Fragment That Demonstrates Parameter Collection

#Parameter declaration with important default
Parameters:
  SpecifyVPCToUse:
    Description: >
      DefaultVPC - finds the VPC and configures all of its subnets for you. Otherwise type 
      in the VPC id of a VPC in the same region where you run the template. 
      All subnets and azs of the chosen vpc will be used.
      The VPC and chosen subnets must be setup in a way that allows the runner instances 
      to resolve the DNS name and connect to port 443 on the GitLab instance URL you provide.      
    Default: DefaultVPC
    Type: String
    # While it is tempting to make the above parameter of type "AWS::EC2::VPC::Id" 
    # this prevents automatic discovery and usage of the DefaultVPC.
    # However, if your organization NEVER uses default VPCs or disables them, changing 
    # the type to AWS::EC2::VPC::Id actually improves the user experience because users do not have to 
    # lookup VPC ids in the console.

#Fragment showing using the resultant data from the custom function
  InstanceASG:
    Type: AWS::AutoScaling::AutoScalingGroup
    Properties:
      AvailabilityZones: !Split [",",!GetAtt LookupVPCInfo.OrderedZoneIdList]
      VPCZoneIdentifier: !Split [",",!GetAtt LookupVPCInfo.OrderedSubnetIdList]

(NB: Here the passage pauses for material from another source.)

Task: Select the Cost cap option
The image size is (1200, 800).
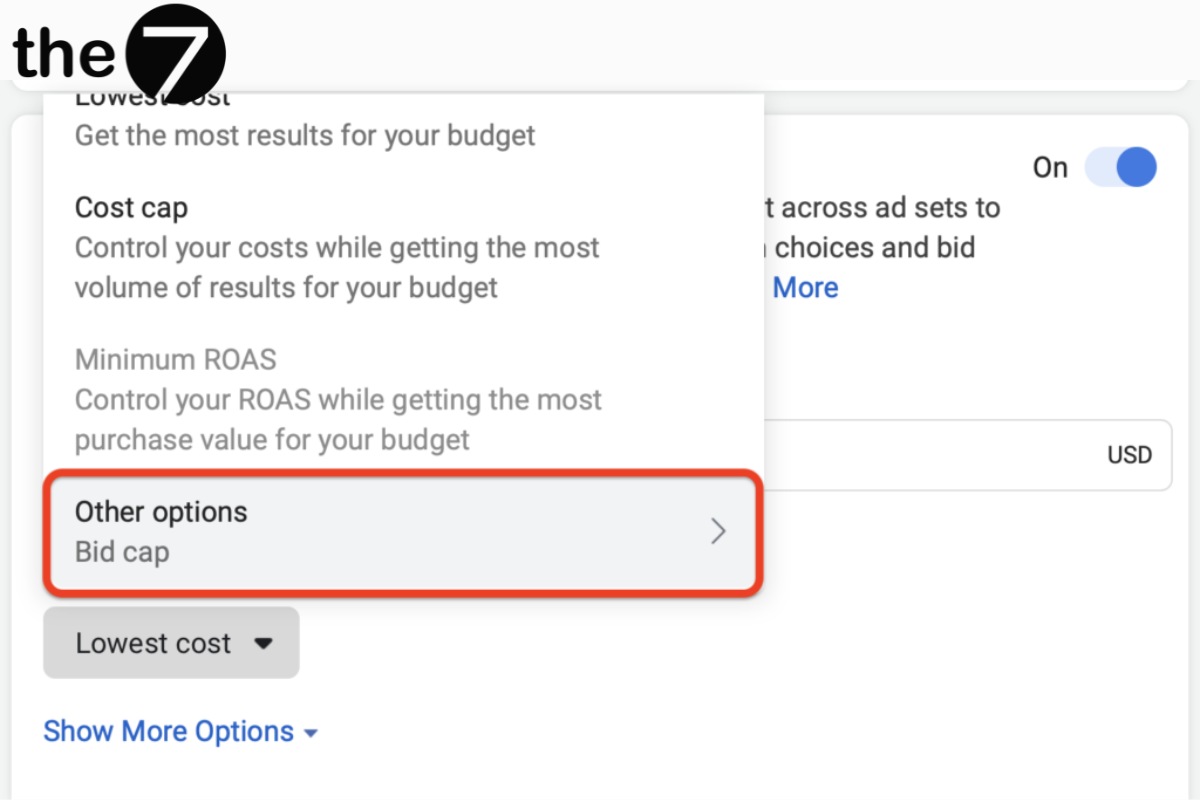Action: click(131, 207)
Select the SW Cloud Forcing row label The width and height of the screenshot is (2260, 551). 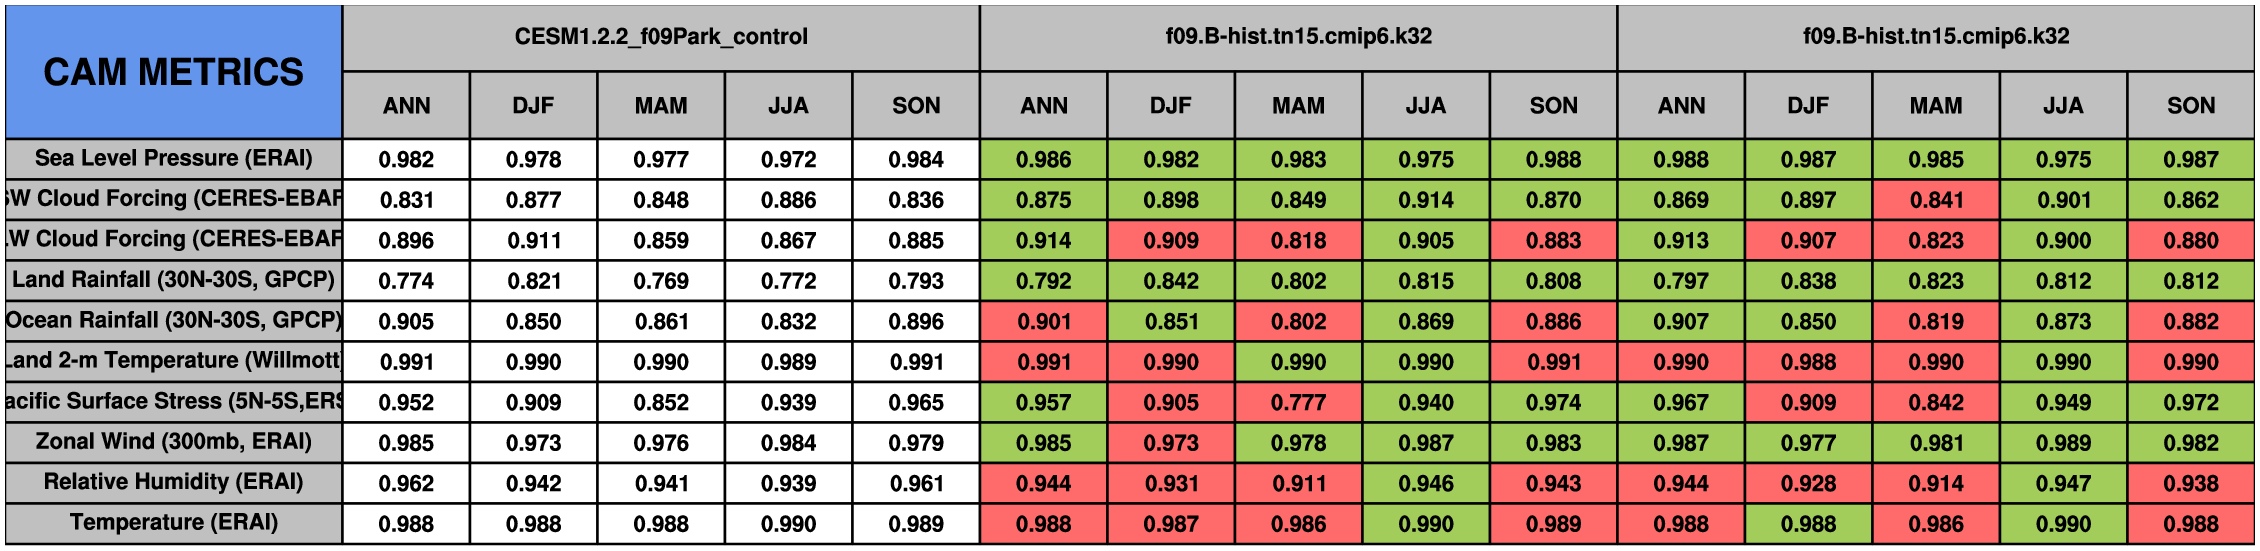[x=173, y=199]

Solution Architecture Heuristics: Requirements, Constraints, Desirements, Serendipities, Applicability, Limitations and Alternatives

darwinterberg30base.png "Deep Dive - Below The Water Line Discussion" The following content is a deep dive below the waterline into the nitty gritty details of how to take a similar approach to building solutions.

NOTE: You do not need this information to successfully leverage this solution.

The following list demonstrates the Architectural thrust of the solution. This approach is intended to be pure to simplicity of operation and maintenance, rather than purity of a language or framework or development methodology. It is also intended to have the least possible dependencies. The below is a mix of a) previously committed dispositions for the Overall Solution, b) predetermined design points and c) things discovered and adopted during the development process (emergent or organic solution architecture component).

What Does “<==>” Mean?

The notation “<==>”, which may contain logic like “<= AND =>” is my attempt to visually reflect the dynamic tension or trade-offs inherent in using heuristics to commit to fixing positions on a spectrum of possibilities. During the solution formulation these positions fluctuate as you try to simultaneously tune multiple, interacting vectors through trial and error. Even when I do it on purpose, I still can’t completely understand how I am tuning multiple vectors at once and why the results of the process repetitively turn out to effectively solve for multiple vectors. However the internals work, once you’ve produced a sufficiently satisfactory solution, their final positions reflect a complete tuning. They are sort of like custom presets on a sound equalizer. By documenting them as I have done here - I reveal my impression of the final tuning. I feel this does at least three things for the consumer of this information:

  1. You get to see the iceberg below the waterline of something I have built that I hope is “As simple as possible, but not simpler.” So you get to see why I claim that “The Creation of Simplicity is Necessarily a Complex Undertaking.”
  2. You can more easily customize key parts of the solution to your liking, while retaining the value attached to other parts of the tuning.
  3. You can more easily apply this pattern to new problems that may be like it, but not identical.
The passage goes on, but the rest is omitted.